On stage and on record with Hatebreed, former Headbangers Ball host Jamey Jasta is the perfect metalcore frontman. Indeed, he might have been grown in a vat for precisely that purpose. He flexes his thick neck and thicker biceps, barking about "unity" the same way East Coast hardcore bands have been doing since the rise of Warzone, Bold, Judge and all the rest in the mid-'80s -- only Hatebreed is a fiercer, heavier musical force than any of those acts, save for maybe Judge.
Pioneers of indie hip-hop, Sean Daley and Anthony "Ant" Davis have released more than a dozen records together as Atmosphere on Rhymesayers, the imprint they co-founded in 1995. Backed now by a full band, Slug and Ant have proved that anxiety about growing up and insecurity about girls who shop at record stores is very real shit. They've shown a generation of hip-hop kids that it's perfectly natural to grow up struggling to find your identity. Atmosphere, always a big draw in Denver, shares tonight's bill with Carnage and I Self Devine.

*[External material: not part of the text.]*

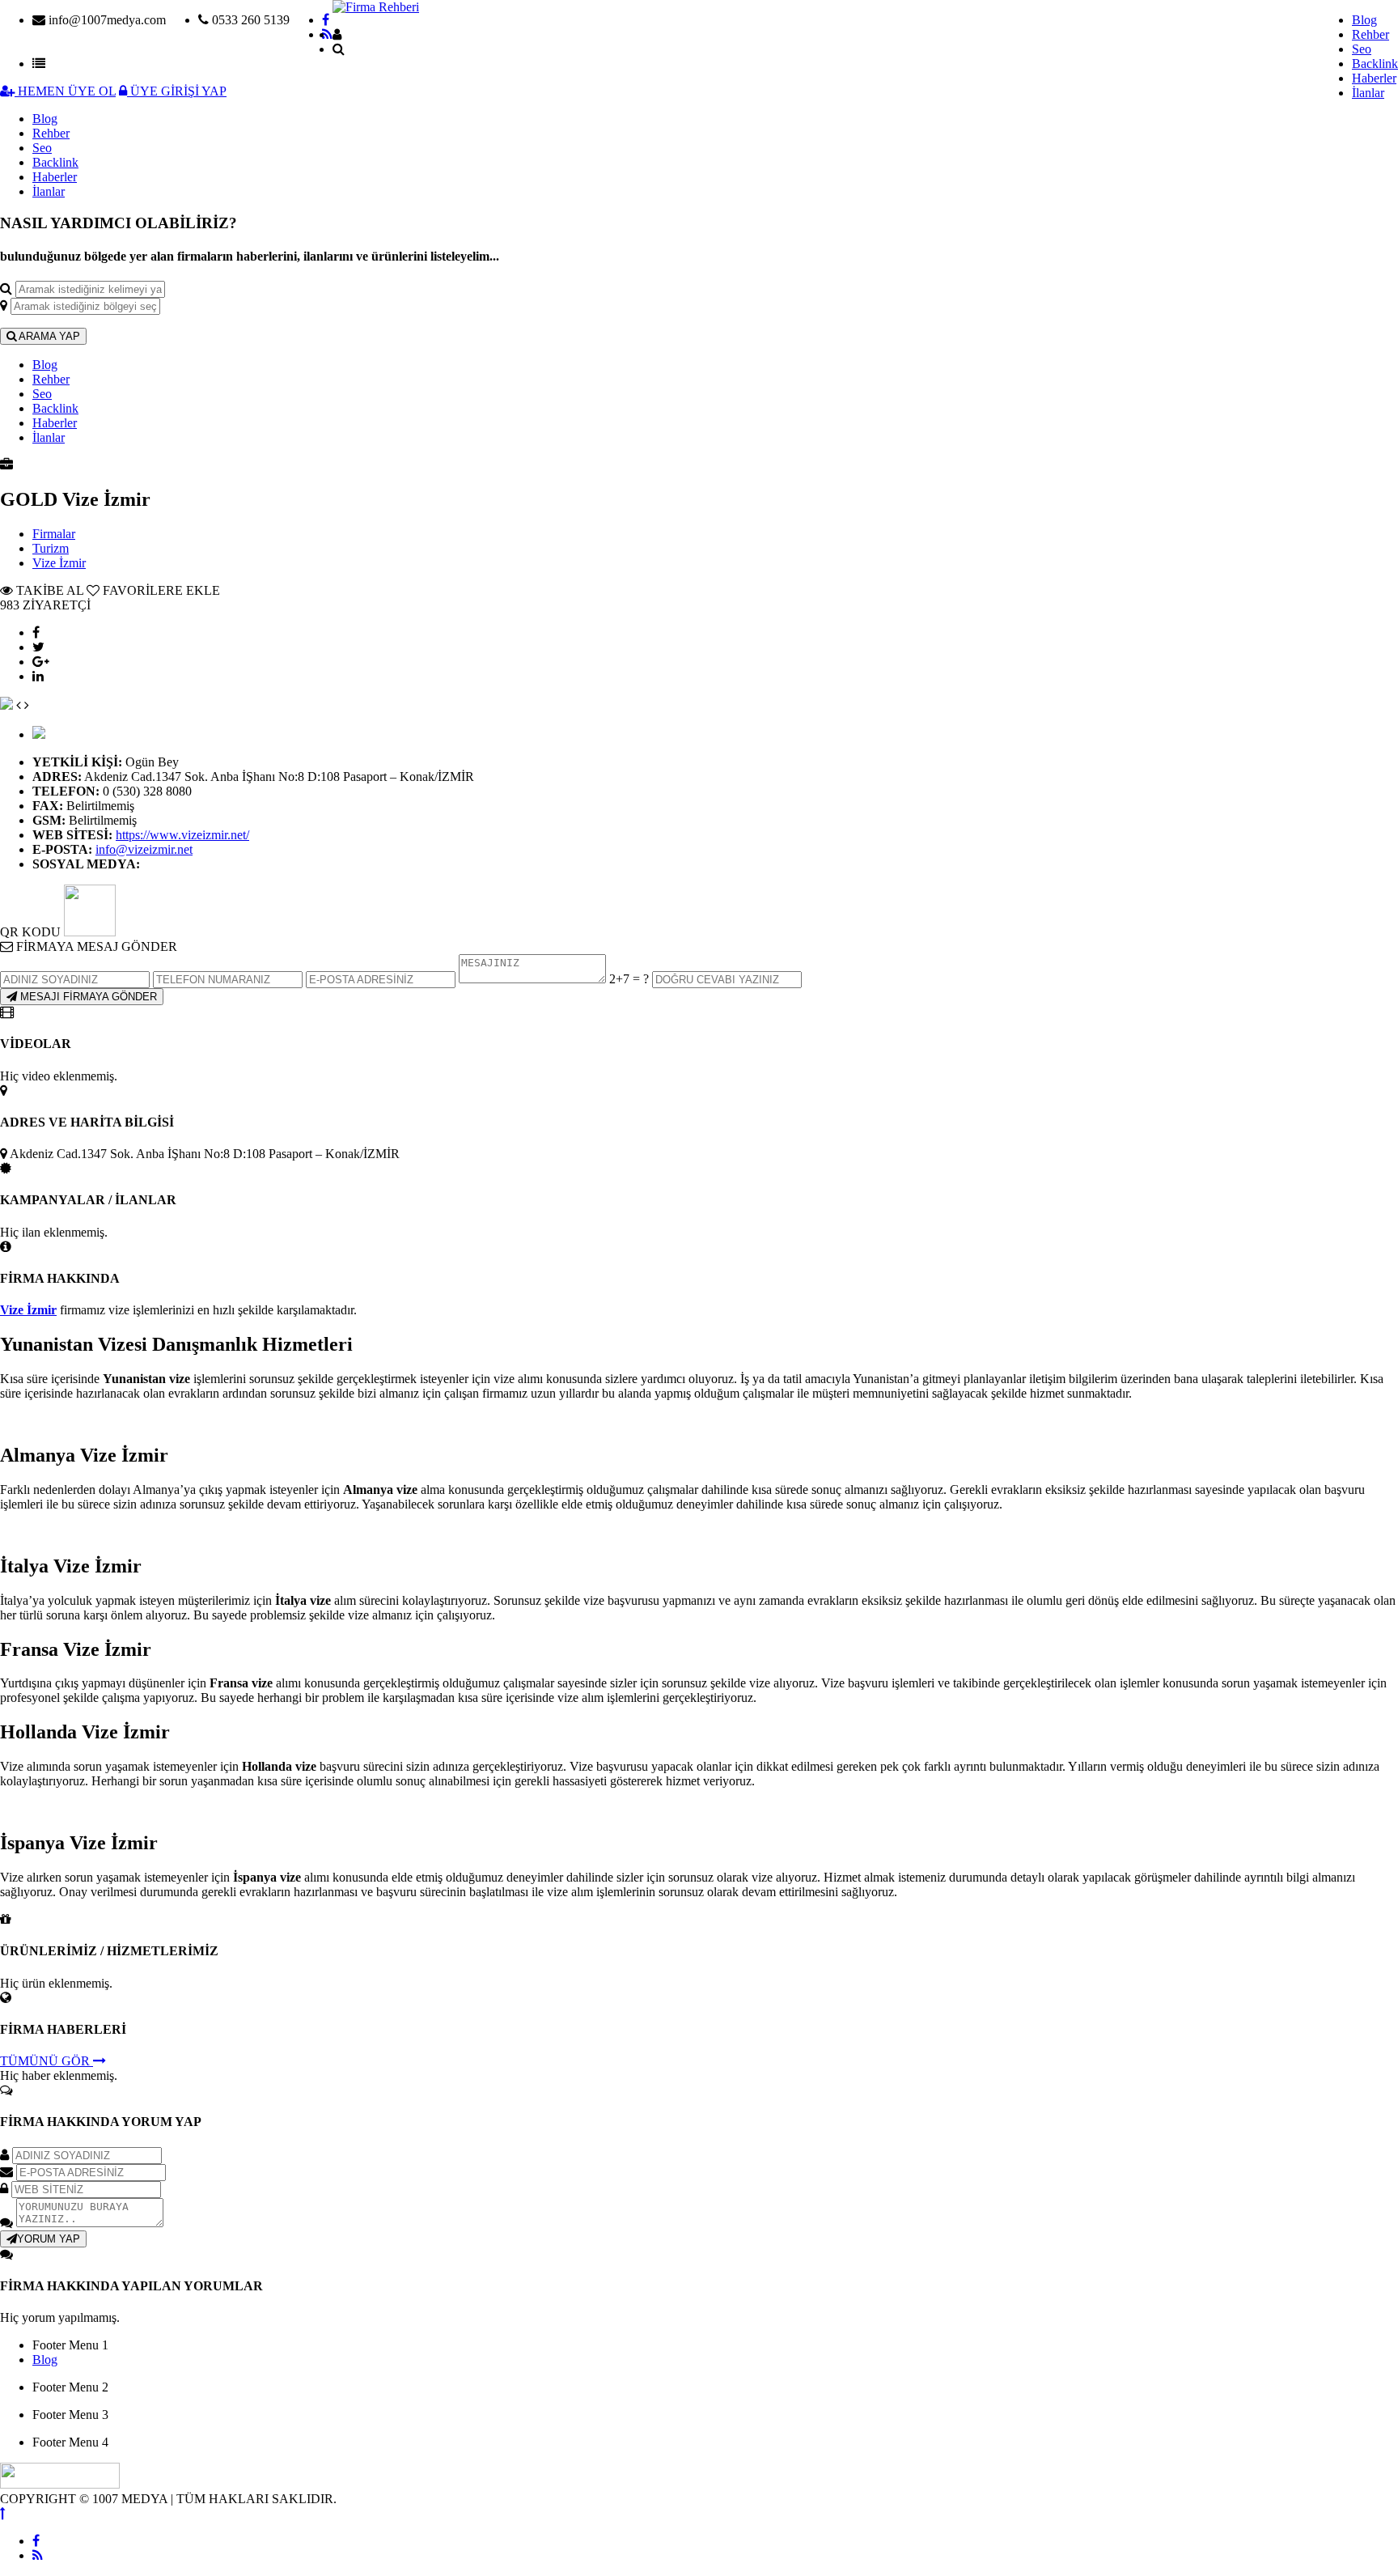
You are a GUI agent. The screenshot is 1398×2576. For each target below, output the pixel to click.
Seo (1361, 49)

See also: Q&A with Slug of Atmosphere
Odd Future Wolf Gang Kill Them All is a group of hard-core hip-hop hooligans who came to pillage, plunder and cause chaos with their rhymes. Led by the enigmatic Tyler, the Creator, the crew made a heavy splash, both in the industry and with fans, right out of the gate with horrific lyrics and tongue-in-cheek rape references (we know, we know) that heightened the mystery surrounding the band's image, which was largely built on controversy and head-scratching, is-this-for-real moments. The crew still don't give a fuck, and their gore rhymes are as gory as ever. If you haven't seen Odd Future live, the act delivers a stage show is that is rambunctious and rowdy, yet stylized and controlled. And this pair of shows at the Fox marks the Colorado debut of the long lost Earl Sweatshirt.
Dragonette has been hot on the underground pop scene for years, but it wasn't until last year that the band came charging onto the radio with global party-starter "Hello," a collaboration with Martin Solveig. Almost overnight, the outfit -- lead singer Martina Sorbara; her husband, multi-instrumentalist Dan Kurtz; and drummer Joel Stouffer -- went from being pop's best-kept secret to playing two sets at Coachella in April.
Dragonette went from being pop's best-kept secret to playing two sets at Coachella this past spring. The Canadian act, based out of the U.K. these days, comes to Denver this weekend on the eve of the release of its third album, Bodyparts, which hits stores this Tuesday.
See also: Q&A with Martina Sorbara of Dragonette
DJ Premier is arguably the greatest hip-hop producer of all time. With a creative style that relies on jazz, soul and funk sampling and an impeccable scratch execution, Premier has crafted a style that has influenced countless producers. The instrumentalist half of legendary rap group Gang Starr, Preemo built up a solid foundation for hip-hop that's just as relevant today as it was then. Although he's produced for almost every rapper you can name (Nas, Jay-Z, Kanye West and Bun B, among others), Premier's prowess isn't limited to hip-hop; he's also worked with pop artists such as Christina Aguilera. Throughout hip-hop's many changes, Premier has remained a stronghold for purists who diligently study the genre. Catch Preemo on Saturday night with fellow legend Pete Rock, MU$A, Fisk (Fresh2Death) and Mikey Thunder.
See also: Q&A with DJ Premier
First known to hip-hop audiences outside of Georgia thanks to attention-grabbing cameos on OutKast records, Killer Mike has been a steady presence for a decade, mixing Southern street anthems and political consciousness on a handful of records and a laundry list of features. His collaboration with producer El-P, the 2012 record R.A.P. Music, is some of his best work, winning over critics and fans alike. His incisive lyrics, played out over El-P's signature dystopian digital distillates of golden-era boom bap, reveal a talented storyteller, truth-teller and savvy political analyst. Killer Mike brings his commanding stage presence to the Summit this weekend, where he'll share a bill with legendary Wu-Tang member GZA.
Amanda Palmer came to prominence in the early 2000s as one half of the Dresden Dolls. While that band was embraced by goths, its aesthetic was, as Palmer has hinted, more in line with the conceptual musical theater embodied by the work of Bertolt Brecht and Kurt Weill. In May of this year, Palmer started a Kickstarter campaign with the goal of raising $100,000 for her next record, an initiative that was enormously successful and resulted in Palmer's becoming the first musician to raise more than $1 million through crowdfunding. Ahead of her current tour with her new band, the Grand Theft Orchestra, Palmer put out a call to fans from around the country to play horns and strings at each date. With such fan interaction and involvement, Palmer has definitely raised the bar on the idea of giving back to your audience.
Break out the tie-dye hoodie and slip a pair of socks on with those Birkenstocks: Furthur is coming back to Red Rocks for a trio of shows this weekend. Like bottles of wine, guitarist Bob Weir and bass master Phil Lesh seem to get better and better with age. Since the end of the Grateful Dead proper in 1995, the two have kept the band's music going strong through various musical projects. The surviving members of the Grateful Dead have gone through several different projects, but none have come as close to capturing the sound of the original Dead as the current incarnation of Furthur.